**Aim of the exercise**
Reproduce the records below exactly, but only between the lines holding "You are a computer-use agent. The" and "Select the Zoom", inclusive.

**Records provided**
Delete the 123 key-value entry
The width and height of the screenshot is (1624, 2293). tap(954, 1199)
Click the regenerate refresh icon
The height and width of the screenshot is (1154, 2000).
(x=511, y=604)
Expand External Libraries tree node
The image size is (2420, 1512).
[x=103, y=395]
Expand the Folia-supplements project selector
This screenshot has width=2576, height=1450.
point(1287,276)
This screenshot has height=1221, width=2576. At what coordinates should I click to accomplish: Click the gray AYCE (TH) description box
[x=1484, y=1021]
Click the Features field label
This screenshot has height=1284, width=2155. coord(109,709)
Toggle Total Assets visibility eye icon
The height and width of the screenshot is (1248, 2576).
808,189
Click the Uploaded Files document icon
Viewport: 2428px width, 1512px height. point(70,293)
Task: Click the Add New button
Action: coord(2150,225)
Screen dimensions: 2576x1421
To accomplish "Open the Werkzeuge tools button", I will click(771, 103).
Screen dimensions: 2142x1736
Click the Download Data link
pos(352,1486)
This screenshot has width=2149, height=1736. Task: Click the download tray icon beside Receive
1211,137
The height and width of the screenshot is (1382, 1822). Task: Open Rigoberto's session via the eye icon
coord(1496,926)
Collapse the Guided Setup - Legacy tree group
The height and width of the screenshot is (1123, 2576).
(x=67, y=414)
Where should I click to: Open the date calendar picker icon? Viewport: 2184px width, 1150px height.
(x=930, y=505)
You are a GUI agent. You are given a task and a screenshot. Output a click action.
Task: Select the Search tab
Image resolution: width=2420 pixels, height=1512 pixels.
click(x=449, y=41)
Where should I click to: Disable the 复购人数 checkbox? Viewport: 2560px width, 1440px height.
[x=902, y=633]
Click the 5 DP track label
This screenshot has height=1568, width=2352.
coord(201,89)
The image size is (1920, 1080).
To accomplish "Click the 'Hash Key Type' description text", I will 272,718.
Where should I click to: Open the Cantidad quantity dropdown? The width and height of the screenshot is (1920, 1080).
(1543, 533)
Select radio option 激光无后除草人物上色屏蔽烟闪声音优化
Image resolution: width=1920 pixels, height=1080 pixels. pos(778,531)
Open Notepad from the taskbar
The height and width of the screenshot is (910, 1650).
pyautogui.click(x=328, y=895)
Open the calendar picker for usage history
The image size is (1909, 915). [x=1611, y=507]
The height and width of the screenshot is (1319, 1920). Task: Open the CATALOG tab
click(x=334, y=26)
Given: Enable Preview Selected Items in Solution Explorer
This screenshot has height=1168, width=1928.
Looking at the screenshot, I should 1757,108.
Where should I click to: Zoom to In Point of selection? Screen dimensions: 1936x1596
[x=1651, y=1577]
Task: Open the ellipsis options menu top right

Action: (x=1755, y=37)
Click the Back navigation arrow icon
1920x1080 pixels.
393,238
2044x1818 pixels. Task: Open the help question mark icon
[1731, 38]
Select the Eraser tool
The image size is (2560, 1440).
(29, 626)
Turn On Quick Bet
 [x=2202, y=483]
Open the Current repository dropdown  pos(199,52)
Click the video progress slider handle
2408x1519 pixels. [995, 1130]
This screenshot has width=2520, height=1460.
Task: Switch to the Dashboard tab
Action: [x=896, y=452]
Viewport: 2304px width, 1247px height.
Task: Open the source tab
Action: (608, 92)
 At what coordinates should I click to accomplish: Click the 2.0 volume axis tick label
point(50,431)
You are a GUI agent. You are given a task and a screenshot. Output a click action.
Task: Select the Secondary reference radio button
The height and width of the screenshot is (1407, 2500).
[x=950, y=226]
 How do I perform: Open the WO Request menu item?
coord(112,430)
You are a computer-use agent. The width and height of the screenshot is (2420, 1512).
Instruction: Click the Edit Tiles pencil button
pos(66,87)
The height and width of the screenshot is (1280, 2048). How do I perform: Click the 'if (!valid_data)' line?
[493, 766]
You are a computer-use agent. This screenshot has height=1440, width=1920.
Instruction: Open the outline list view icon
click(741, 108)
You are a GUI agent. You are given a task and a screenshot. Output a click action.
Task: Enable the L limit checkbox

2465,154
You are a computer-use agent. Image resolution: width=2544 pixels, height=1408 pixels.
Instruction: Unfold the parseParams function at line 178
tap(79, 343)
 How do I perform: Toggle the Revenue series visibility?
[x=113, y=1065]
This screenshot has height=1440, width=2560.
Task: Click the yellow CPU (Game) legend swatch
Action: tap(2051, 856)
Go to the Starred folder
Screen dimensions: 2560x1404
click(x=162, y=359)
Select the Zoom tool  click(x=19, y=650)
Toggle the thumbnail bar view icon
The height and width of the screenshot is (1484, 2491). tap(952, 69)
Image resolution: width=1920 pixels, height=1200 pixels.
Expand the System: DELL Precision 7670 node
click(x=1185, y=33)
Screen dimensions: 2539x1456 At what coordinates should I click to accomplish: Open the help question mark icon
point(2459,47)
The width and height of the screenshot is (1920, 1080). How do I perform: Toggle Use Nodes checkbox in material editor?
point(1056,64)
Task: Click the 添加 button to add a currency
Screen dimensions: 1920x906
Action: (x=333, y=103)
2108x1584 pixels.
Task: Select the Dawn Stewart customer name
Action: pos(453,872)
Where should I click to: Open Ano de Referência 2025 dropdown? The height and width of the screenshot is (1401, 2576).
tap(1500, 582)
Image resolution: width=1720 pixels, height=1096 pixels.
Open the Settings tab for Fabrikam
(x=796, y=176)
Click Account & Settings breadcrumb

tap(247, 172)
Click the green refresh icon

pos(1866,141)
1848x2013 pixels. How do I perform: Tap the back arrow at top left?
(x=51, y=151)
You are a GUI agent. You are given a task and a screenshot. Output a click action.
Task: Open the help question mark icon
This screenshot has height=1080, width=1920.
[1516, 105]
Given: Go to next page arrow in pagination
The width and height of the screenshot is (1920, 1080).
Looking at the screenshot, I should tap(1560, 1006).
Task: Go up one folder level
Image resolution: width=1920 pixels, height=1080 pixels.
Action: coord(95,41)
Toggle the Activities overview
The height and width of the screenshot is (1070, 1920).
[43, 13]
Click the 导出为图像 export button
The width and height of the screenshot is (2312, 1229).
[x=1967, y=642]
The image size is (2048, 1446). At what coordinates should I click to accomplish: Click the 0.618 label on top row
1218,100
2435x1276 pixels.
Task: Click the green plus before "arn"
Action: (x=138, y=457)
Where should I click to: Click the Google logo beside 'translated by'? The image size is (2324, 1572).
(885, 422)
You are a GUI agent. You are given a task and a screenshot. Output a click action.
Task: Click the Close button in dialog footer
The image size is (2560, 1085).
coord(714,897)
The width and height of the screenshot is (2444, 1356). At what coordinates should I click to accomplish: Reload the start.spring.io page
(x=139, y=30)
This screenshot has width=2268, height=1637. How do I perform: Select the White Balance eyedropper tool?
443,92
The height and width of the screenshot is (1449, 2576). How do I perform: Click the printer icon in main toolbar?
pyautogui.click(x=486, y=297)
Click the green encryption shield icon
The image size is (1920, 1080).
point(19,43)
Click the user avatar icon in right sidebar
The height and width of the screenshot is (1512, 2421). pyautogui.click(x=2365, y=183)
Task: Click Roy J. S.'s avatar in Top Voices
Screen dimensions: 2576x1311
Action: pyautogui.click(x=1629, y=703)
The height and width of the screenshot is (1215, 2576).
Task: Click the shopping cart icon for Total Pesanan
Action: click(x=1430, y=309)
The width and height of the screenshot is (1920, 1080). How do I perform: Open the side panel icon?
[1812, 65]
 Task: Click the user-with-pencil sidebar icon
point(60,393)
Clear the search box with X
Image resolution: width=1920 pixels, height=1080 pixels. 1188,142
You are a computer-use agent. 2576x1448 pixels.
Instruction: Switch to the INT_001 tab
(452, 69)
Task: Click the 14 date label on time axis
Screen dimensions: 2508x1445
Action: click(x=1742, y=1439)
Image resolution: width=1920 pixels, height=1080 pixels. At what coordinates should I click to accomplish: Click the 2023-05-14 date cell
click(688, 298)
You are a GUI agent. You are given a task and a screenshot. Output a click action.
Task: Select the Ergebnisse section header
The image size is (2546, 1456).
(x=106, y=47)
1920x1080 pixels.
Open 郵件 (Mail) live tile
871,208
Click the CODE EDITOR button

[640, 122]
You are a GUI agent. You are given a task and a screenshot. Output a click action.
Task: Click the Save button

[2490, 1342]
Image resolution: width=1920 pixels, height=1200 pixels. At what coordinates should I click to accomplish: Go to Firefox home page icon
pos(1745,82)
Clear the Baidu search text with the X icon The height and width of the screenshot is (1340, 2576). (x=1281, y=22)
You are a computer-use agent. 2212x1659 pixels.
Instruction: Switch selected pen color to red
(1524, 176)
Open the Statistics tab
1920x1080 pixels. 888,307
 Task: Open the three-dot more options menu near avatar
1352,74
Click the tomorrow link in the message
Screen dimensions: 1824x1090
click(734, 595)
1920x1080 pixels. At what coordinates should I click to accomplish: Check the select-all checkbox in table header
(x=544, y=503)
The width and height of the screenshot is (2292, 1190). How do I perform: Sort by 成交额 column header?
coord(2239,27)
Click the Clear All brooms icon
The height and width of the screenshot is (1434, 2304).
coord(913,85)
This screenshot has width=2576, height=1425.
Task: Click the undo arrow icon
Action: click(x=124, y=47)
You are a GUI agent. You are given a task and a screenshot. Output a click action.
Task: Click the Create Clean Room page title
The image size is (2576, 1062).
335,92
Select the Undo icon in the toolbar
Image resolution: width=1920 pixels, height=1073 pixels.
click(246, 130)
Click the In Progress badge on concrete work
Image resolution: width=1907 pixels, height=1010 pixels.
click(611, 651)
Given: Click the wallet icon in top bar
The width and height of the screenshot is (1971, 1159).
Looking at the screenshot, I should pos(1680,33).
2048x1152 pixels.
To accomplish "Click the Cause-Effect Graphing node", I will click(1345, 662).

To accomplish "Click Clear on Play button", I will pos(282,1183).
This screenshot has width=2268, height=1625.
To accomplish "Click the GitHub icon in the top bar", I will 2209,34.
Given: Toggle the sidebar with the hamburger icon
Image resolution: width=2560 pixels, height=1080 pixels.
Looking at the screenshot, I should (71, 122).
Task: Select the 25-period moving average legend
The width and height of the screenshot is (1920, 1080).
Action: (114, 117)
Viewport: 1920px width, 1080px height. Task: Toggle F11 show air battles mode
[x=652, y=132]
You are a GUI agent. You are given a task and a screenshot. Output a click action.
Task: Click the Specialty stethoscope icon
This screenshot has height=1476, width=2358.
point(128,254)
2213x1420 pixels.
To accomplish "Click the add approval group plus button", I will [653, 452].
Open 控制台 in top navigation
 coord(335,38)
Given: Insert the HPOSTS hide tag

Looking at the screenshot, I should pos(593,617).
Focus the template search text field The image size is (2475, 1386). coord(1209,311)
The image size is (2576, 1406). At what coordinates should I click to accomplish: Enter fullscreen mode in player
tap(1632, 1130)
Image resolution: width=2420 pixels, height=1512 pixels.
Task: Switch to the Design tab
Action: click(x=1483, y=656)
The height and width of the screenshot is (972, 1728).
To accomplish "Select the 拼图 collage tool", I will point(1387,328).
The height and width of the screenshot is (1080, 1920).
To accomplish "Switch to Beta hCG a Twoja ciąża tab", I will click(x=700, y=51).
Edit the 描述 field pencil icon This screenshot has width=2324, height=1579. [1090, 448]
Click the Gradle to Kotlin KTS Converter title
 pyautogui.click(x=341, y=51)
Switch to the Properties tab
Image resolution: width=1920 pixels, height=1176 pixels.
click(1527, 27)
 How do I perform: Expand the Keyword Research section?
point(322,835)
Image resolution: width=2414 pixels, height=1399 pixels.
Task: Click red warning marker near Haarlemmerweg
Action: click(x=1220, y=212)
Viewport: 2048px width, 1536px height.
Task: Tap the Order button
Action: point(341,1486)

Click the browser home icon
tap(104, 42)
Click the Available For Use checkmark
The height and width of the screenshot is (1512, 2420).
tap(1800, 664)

**Completed exercise**
You are a computer-use agent. The width and height of the screenshot is (2420, 1512).
Instruction: Click the Edit Tiles pencil button
pos(66,87)
The height and width of the screenshot is (1280, 2048). How do I perform: Click the 'if (!valid_data)' line?
[493, 766]
You are a computer-use agent. This screenshot has height=1440, width=1920.
Instruction: Open the outline list view icon
click(741, 108)
You are a GUI agent. You are given a task and a screenshot. Output a click action.
Task: Enable the L limit checkbox

2465,154
You are a computer-use agent. Image resolution: width=2544 pixels, height=1408 pixels.
Instruction: Unfold the parseParams function at line 178
tap(79, 343)
 How do I perform: Toggle the Revenue series visibility?
[x=113, y=1065]
This screenshot has height=1440, width=2560.
Task: Click the yellow CPU (Game) legend swatch
Action: tap(2051, 856)
Go to the Starred folder
Screen dimensions: 2560x1404
click(x=162, y=359)
Select the Zoom tool  click(x=19, y=650)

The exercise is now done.